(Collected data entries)
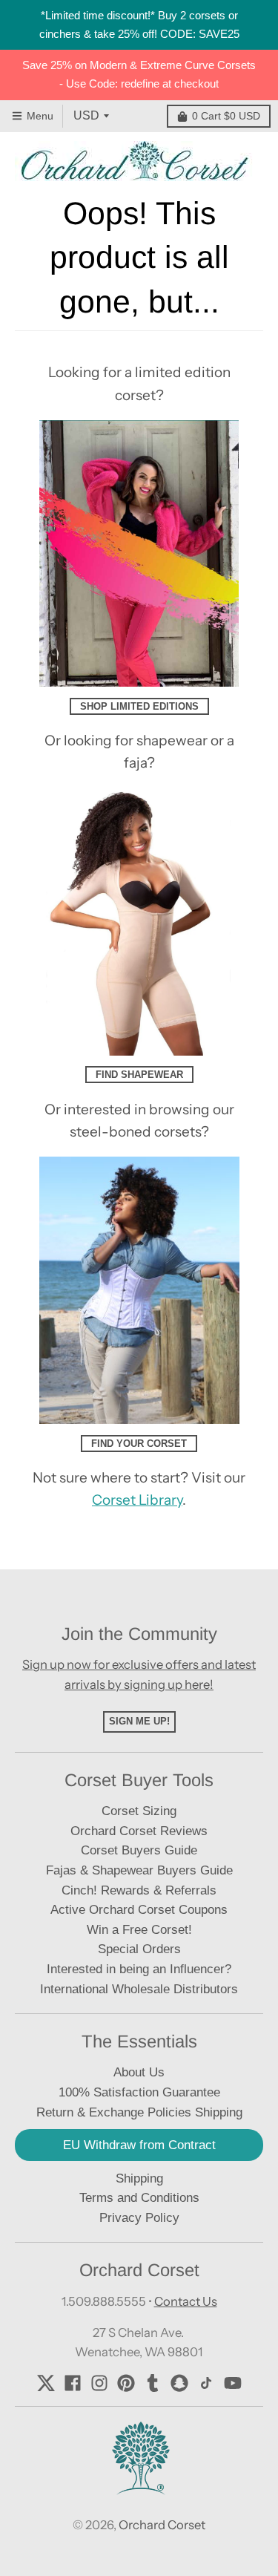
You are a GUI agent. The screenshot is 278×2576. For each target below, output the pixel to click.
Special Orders (139, 1949)
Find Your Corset (139, 1443)
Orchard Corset (162, 2524)
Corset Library (137, 1499)
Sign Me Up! (139, 1721)
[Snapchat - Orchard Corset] (179, 2383)
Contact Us (185, 2301)
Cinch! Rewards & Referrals (139, 1890)
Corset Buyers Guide (139, 1850)
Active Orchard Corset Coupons (139, 1910)
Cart (226, 116)
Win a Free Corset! (139, 1930)
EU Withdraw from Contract (139, 2145)
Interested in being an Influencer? (139, 1969)
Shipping (139, 2178)
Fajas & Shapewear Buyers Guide (139, 1870)
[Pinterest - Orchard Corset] (126, 2383)
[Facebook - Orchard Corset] (73, 2383)
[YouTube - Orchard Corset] (233, 2383)
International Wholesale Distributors (139, 1989)
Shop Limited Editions (139, 706)
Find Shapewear (139, 1074)
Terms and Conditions (139, 2198)
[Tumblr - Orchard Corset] (153, 2383)
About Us (139, 2072)
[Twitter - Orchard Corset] (46, 2383)
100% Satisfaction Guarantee (139, 2092)
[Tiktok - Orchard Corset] (206, 2383)
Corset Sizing (139, 1811)
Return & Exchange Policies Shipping (139, 2112)
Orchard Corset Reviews (139, 1831)
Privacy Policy (139, 2218)
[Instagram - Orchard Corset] (99, 2383)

● TASK PROMPT
The result should be an exact retyped version of all the entries above, containing no pictures.

● OUTPUT OF THE TASK
You are a GUI agent. The screenshot is 278×2576. For each target below, output the pixel to click.
Special Orders (139, 1949)
Find Your Corset (139, 1443)
Orchard Corset (162, 2524)
Corset Library (137, 1499)
Sign Me Up! (139, 1721)
[Snapchat - Orchard Corset] (179, 2383)
Contact Us (185, 2301)
Cinch! Rewards & Referrals (139, 1890)
Corset Buyers Guide (139, 1850)
Active Orchard Corset Coupons (139, 1910)
Cart (226, 116)
Win a Free Corset! (139, 1930)
EU Withdraw from Contract (139, 2145)
Interested in being an Influencer? (139, 1969)
Shipping (139, 2178)
Fajas & Shapewear Buyers Guide (139, 1870)
[Pinterest - Orchard Corset] (126, 2383)
[Facebook - Orchard Corset] (73, 2383)
[YouTube - Orchard Corset] (233, 2383)
International Wholesale Distributors (139, 1989)
Shop Limited Editions (139, 706)
Find Shapewear (139, 1074)
Terms and Conditions (139, 2198)
[Tumblr - Orchard Corset] (153, 2383)
About Us (139, 2072)
[Twitter - Orchard Corset] (46, 2383)
100% Satisfaction Guarantee (139, 2092)
[Tiktok - Orchard Corset] (206, 2383)
Corset Sizing (139, 1811)
Return & Exchange Policies Shipping (139, 2112)
Orchard Corset Reviews (139, 1831)
Privacy Policy (139, 2218)
[Instagram - Orchard Corset] (99, 2383)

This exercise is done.